If market prices are not readily available for any securities in which the Fund has invested, those securities will be valued at fair value by or under the supervision of the Fund’s Board and in accordance with Board-approved Valuation Policies and Procedures. These circumstances include, among others, the lack of available quotations for restricted or illiquid securities; trading halts in securities; and the Adviser’s Pricing Committee determination that a significant event has occurred after the close of a security’s primary exchange or market (for example, a foreign exchange or market), but before the time the Fund’s share price is calculated, which will have a material effect on the value of the security.

 

   

The Fund’s investments in securities of smaller companies are more likely to require a fair value determination because they are more thinly traded and less liquid than securities of larger companies.
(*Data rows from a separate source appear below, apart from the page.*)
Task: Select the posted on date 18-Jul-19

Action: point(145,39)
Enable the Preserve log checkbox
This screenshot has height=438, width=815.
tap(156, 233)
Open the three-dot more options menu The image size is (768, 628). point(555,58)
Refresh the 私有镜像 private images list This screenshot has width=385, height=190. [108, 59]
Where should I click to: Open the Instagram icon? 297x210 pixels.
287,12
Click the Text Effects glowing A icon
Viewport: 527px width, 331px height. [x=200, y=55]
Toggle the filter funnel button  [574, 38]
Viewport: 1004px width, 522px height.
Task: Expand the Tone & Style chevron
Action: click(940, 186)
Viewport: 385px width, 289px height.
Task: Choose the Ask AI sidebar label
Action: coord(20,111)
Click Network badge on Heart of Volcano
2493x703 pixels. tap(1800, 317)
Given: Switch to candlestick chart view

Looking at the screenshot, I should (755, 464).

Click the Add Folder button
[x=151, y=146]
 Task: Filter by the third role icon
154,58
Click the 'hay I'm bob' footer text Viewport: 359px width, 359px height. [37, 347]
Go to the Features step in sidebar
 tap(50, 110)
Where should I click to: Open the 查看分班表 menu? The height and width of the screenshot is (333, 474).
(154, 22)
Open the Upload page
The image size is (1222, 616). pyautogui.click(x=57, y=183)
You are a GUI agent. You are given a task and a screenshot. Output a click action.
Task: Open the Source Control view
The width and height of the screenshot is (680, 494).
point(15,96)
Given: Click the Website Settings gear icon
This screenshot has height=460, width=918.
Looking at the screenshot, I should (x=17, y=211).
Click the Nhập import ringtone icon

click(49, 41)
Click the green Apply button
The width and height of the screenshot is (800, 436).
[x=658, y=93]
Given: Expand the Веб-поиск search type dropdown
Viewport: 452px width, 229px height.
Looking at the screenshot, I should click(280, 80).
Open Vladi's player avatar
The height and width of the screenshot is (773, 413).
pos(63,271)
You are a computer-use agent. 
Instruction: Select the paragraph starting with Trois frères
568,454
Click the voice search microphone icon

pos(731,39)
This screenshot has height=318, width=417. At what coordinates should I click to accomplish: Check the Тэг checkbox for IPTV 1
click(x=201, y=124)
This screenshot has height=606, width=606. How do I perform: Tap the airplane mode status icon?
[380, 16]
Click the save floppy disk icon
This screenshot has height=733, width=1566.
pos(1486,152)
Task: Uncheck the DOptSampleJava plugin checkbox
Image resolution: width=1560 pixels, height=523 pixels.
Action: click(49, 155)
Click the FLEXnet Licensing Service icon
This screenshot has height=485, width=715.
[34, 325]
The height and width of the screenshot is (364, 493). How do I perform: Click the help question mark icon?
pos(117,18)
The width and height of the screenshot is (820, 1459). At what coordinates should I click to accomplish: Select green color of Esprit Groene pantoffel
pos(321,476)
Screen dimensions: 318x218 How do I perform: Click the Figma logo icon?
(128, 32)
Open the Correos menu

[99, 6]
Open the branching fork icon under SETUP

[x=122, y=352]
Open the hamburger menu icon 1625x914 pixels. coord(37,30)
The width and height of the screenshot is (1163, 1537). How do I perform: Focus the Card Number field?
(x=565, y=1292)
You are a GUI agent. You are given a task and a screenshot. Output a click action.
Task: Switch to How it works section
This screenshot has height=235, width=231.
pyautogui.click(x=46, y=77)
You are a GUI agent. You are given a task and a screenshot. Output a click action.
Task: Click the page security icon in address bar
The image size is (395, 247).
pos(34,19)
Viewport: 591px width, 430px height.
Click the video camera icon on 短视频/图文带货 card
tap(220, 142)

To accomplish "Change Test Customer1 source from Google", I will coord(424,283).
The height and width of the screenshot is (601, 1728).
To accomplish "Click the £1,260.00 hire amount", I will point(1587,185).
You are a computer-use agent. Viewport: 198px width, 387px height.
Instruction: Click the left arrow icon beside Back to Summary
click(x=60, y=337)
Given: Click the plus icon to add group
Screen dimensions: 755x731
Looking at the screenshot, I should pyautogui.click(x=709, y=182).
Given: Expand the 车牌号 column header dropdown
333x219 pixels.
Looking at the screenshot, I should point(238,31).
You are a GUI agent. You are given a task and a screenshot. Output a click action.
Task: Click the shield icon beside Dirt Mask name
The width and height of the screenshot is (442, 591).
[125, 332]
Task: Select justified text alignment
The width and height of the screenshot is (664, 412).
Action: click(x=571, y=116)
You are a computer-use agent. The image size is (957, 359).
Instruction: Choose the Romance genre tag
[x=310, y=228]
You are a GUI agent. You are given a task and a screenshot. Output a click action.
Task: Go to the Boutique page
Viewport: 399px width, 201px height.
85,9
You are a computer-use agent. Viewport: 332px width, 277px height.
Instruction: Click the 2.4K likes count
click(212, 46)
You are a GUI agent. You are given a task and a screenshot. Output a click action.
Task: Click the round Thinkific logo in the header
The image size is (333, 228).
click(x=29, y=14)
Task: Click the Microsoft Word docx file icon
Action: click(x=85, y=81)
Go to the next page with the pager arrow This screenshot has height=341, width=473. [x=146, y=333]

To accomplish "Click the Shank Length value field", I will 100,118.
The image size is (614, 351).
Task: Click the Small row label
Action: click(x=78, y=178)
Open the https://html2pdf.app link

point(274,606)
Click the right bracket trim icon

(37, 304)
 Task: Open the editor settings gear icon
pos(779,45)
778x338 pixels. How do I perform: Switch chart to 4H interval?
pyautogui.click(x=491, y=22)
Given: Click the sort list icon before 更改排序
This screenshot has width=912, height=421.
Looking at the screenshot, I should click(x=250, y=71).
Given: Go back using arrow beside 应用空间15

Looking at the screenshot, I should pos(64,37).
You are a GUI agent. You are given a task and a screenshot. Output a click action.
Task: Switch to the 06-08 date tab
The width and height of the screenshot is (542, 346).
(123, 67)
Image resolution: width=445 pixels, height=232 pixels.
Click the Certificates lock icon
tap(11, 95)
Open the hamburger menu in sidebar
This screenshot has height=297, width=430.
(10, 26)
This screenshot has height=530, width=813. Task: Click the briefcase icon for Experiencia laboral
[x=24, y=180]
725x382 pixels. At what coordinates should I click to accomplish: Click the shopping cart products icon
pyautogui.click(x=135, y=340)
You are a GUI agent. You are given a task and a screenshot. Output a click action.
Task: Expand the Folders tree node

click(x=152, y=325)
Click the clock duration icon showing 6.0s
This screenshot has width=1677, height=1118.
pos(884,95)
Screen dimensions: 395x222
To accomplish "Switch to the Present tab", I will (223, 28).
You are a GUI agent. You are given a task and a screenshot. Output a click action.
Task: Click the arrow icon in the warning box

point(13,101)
Similarly, the Fund’s investments in foreign securities are more likely to require a fair value determination because, among other things, the primary securities exchanges for most foreign securities close before the Fund values its securities. The earlier close of those foreign securities exchanges gives rise to the possibility that significant events may have occurred in the interim.

 

   

Despite the Fund’s best efforts, there is an inherent circumstance and risk that the fair value price assigned to some of the Fund’s investments may be higher or lower than the price the Fund would have received if it had sold those investments on securities exchanges, when open for trading.

See the SAI for more detailed information.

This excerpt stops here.